— What is required —
Copy out every line holding the string "slash" from the records below.

— Material provided —
- - -

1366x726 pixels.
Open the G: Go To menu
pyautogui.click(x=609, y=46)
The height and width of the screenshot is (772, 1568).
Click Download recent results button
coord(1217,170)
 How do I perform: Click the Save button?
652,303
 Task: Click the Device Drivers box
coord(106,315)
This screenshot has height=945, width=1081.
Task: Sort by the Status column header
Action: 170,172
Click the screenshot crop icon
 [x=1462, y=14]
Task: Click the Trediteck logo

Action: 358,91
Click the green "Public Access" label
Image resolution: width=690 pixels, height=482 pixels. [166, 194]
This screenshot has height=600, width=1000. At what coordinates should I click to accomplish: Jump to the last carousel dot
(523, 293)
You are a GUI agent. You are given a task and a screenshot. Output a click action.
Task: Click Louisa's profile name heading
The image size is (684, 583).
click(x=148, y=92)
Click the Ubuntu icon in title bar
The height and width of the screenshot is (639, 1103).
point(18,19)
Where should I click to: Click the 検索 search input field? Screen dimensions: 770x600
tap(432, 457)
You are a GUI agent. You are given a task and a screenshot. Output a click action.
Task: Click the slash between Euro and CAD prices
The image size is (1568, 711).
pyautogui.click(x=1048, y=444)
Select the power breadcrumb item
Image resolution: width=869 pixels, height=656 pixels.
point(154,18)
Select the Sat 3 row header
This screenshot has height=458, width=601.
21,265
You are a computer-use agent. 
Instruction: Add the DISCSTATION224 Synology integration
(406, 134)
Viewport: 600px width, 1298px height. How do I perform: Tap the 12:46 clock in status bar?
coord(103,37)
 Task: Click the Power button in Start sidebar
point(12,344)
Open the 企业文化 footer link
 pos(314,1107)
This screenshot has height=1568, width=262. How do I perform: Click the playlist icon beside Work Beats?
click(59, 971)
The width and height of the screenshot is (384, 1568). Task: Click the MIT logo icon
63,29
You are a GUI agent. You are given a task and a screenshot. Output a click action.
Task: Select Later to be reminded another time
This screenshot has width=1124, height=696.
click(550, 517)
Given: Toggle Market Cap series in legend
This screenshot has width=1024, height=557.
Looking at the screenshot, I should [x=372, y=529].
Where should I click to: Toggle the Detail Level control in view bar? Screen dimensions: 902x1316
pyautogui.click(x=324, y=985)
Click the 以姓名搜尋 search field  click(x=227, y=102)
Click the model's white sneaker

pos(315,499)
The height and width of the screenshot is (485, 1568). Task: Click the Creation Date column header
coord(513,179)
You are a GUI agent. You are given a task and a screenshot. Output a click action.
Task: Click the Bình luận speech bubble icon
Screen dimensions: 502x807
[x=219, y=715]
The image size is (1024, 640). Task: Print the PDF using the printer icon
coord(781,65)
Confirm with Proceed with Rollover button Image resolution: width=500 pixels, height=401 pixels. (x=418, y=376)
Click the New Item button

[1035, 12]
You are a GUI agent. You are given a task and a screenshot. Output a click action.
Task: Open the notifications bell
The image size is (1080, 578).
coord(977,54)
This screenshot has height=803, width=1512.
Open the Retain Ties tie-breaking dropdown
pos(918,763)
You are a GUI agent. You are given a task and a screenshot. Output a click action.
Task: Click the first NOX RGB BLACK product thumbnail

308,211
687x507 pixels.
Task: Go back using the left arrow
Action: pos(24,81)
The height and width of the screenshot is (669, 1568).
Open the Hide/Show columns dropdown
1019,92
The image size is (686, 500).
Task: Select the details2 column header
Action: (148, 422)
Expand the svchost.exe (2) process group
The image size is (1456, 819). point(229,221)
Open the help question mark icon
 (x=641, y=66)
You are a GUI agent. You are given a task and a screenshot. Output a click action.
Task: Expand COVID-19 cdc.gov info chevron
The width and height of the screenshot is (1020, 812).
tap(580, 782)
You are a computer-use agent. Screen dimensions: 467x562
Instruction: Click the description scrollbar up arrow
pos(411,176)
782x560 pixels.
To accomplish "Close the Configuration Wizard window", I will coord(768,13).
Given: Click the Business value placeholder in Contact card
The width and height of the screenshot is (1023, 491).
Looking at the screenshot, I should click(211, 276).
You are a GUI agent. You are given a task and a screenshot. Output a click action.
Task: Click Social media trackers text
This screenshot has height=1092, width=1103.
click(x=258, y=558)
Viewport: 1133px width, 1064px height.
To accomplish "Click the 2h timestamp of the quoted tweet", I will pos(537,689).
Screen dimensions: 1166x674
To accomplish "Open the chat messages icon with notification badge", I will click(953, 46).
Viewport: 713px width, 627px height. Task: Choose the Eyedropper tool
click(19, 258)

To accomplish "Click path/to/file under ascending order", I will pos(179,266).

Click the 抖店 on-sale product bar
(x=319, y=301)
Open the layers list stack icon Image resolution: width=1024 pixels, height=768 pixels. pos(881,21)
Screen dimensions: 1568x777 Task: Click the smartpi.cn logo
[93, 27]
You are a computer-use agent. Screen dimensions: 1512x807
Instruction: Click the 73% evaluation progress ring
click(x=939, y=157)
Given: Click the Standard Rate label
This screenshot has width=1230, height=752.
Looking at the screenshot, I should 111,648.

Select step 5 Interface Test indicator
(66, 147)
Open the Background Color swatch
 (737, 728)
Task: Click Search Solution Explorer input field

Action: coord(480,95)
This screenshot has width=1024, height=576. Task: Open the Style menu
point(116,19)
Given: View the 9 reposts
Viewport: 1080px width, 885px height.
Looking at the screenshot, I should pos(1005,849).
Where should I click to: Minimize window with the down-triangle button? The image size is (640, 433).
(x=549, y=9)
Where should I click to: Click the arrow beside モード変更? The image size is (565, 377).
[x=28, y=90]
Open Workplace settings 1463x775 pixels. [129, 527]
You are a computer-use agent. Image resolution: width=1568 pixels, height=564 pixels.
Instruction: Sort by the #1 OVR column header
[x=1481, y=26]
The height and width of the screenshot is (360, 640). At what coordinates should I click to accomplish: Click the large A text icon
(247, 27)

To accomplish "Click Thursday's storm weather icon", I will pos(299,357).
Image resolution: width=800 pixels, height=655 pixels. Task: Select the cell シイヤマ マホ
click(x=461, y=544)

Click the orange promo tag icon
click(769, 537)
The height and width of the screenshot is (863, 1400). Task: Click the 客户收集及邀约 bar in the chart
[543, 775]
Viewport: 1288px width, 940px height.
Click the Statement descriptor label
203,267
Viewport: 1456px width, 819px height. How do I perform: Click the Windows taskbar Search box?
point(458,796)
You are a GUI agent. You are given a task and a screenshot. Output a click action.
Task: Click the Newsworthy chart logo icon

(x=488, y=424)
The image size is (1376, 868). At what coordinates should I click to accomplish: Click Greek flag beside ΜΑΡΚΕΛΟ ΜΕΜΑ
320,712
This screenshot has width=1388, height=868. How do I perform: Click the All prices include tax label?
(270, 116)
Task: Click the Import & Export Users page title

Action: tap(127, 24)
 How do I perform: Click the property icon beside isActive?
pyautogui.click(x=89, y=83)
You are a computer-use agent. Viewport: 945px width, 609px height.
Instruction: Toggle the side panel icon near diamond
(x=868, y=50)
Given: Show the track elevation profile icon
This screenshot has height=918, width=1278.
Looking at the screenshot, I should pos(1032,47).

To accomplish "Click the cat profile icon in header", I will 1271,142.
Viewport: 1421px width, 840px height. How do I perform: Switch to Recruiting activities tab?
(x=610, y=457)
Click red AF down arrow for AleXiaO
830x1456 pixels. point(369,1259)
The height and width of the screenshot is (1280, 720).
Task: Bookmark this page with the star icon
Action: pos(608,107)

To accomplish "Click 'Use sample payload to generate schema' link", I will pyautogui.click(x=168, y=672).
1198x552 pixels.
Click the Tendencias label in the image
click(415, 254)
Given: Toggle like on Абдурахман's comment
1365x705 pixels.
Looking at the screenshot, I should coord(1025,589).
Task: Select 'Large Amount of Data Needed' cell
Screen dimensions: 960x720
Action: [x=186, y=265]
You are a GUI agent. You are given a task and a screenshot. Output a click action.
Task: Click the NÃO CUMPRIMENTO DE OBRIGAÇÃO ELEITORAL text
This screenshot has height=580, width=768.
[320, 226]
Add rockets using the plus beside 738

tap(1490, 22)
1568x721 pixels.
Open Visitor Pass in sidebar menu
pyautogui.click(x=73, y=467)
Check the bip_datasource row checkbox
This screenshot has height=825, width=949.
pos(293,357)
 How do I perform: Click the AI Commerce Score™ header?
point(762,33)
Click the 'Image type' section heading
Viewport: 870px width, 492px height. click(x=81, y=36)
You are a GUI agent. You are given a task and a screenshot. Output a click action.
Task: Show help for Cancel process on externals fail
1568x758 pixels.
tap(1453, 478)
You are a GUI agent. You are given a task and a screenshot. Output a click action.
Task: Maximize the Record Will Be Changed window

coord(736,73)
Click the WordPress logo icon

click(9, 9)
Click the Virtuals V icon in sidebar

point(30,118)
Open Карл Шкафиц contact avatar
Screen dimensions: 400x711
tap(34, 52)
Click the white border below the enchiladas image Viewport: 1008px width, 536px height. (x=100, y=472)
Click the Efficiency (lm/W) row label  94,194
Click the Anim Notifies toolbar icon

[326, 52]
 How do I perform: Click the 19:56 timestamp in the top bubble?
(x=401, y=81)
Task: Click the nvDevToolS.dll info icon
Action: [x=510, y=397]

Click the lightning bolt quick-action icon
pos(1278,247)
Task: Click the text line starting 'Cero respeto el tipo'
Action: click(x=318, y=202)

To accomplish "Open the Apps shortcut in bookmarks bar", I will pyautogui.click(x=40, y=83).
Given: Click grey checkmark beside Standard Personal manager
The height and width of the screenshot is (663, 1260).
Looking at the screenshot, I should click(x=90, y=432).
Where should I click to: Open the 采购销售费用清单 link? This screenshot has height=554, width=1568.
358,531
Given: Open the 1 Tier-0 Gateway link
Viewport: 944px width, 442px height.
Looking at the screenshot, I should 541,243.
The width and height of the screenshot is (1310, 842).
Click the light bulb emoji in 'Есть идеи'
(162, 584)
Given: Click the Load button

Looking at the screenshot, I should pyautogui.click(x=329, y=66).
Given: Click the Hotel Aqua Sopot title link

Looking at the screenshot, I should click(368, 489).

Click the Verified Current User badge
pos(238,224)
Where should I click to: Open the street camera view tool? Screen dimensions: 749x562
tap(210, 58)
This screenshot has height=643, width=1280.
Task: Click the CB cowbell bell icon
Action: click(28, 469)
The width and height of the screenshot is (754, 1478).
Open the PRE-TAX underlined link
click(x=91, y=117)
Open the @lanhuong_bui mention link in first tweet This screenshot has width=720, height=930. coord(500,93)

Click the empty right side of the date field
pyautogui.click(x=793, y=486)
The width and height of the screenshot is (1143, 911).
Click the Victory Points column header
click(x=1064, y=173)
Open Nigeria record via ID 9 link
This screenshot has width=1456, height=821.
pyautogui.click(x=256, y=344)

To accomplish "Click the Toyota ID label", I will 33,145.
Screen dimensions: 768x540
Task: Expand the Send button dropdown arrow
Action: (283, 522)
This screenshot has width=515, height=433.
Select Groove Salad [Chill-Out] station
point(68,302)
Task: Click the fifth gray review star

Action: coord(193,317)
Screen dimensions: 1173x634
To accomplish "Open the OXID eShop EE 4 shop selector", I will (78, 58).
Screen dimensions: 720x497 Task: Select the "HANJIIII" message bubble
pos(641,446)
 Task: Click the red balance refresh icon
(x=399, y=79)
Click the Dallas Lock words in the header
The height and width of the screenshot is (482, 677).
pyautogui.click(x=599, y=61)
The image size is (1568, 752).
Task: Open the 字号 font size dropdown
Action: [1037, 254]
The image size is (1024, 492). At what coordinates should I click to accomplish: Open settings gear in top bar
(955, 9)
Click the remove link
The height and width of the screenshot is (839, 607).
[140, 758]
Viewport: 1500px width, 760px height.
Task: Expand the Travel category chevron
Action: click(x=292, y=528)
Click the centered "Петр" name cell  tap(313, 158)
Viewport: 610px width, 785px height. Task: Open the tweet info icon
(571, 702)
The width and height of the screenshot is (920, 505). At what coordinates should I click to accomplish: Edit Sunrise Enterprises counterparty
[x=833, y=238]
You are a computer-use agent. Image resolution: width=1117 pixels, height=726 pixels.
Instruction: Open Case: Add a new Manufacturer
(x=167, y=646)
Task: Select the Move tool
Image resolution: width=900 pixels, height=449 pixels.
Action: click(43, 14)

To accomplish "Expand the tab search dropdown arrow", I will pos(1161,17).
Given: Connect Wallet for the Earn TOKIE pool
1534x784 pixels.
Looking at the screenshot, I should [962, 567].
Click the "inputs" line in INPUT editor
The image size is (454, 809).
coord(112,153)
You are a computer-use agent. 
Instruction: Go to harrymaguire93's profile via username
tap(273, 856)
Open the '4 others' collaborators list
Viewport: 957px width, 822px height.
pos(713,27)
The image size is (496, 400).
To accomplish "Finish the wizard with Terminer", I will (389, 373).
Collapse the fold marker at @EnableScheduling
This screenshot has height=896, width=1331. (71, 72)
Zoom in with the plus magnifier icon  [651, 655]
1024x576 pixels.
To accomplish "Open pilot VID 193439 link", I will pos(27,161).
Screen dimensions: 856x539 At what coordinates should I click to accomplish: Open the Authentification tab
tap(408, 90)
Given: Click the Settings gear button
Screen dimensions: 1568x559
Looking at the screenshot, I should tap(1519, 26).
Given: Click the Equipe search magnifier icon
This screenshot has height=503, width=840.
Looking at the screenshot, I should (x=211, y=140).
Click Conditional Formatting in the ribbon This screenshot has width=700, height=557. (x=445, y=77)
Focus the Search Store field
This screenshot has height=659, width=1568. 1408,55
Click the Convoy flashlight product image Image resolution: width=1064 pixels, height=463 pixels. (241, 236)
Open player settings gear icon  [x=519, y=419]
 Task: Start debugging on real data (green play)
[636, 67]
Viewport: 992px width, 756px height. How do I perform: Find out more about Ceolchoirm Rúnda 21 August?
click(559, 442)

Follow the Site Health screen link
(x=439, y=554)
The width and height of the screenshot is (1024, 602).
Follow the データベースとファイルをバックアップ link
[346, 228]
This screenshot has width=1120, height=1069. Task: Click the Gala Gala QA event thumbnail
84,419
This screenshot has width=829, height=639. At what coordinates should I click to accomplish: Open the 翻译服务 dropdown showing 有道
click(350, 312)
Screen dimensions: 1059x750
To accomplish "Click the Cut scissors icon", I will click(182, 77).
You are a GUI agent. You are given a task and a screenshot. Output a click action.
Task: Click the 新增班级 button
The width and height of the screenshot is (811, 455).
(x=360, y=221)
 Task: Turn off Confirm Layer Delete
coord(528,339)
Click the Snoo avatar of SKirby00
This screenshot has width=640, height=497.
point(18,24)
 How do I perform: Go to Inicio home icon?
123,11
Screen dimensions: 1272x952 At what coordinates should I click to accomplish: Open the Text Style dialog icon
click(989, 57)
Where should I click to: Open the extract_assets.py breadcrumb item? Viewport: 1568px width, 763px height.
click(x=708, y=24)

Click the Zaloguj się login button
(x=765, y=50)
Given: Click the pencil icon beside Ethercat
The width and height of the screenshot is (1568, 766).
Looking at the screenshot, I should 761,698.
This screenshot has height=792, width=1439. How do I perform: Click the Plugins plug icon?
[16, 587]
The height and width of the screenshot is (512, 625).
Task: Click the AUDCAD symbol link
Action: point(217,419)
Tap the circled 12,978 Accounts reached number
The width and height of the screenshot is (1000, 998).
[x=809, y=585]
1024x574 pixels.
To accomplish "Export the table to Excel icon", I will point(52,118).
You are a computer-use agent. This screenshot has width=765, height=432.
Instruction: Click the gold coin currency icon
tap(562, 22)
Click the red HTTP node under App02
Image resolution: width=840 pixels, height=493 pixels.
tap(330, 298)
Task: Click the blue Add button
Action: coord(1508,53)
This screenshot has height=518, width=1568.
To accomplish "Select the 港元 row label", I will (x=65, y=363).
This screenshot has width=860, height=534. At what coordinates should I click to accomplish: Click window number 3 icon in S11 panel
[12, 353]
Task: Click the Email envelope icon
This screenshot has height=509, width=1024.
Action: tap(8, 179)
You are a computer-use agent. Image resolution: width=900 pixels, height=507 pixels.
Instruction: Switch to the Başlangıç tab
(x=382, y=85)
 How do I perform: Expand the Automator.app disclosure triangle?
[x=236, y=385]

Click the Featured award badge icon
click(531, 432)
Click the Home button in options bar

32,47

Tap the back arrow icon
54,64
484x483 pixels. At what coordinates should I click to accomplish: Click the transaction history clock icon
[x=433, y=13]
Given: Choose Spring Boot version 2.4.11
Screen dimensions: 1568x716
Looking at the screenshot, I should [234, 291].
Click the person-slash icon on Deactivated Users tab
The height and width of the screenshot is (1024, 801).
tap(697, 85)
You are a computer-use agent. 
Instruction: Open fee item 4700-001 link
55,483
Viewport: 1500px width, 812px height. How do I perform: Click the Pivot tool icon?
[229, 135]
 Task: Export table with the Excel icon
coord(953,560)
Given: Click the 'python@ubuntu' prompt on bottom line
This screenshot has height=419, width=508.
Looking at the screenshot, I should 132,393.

- - -

— Your response —
Task: Click the slash between Euro and CAD prices
Click the person-slash icon on Deactivated Users tab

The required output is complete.